Source data

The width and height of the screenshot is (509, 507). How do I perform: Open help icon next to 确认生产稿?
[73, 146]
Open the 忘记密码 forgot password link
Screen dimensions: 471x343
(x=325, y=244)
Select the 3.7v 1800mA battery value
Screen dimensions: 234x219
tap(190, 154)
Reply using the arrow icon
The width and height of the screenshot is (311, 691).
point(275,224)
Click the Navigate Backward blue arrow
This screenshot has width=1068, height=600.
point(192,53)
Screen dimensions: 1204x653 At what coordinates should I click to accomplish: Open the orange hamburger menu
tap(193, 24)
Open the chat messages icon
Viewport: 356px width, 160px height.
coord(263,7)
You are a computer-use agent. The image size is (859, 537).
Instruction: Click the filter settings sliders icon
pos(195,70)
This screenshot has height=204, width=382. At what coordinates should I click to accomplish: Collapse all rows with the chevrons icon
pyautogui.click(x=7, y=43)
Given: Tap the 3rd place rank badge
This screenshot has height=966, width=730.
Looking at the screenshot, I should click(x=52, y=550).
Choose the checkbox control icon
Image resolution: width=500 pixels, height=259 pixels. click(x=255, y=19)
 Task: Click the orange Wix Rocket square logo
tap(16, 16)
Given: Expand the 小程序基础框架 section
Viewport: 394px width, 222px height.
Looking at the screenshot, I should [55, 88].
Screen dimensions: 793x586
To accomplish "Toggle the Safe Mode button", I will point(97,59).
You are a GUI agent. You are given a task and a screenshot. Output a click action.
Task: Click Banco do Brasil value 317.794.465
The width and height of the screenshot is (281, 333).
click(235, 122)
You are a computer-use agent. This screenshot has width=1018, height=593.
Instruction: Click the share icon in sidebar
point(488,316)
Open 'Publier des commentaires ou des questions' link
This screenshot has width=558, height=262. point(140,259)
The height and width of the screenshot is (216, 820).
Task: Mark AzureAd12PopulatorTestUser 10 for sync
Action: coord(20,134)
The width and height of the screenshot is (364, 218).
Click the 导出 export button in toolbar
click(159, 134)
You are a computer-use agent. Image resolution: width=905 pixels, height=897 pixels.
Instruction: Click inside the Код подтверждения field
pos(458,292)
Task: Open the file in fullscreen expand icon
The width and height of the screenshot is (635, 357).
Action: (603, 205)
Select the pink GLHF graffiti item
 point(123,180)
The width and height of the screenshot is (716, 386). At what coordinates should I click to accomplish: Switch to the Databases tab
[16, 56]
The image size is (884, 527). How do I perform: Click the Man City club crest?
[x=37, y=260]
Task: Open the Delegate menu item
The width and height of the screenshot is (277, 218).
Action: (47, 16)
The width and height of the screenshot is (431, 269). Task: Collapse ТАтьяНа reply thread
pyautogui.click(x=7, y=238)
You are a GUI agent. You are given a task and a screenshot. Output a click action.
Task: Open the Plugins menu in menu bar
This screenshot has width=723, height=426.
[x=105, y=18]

Problem statement. From the entries above, extract every line where the word "computer" appears.

Answer to the exercise.
You are a computer-use agent. The image size is (859, 537).
You are a computer-use agent. This screenshot has width=1018, height=593.
You are a computer-use agent. Image resolution: width=905 pixels, height=897 pixels.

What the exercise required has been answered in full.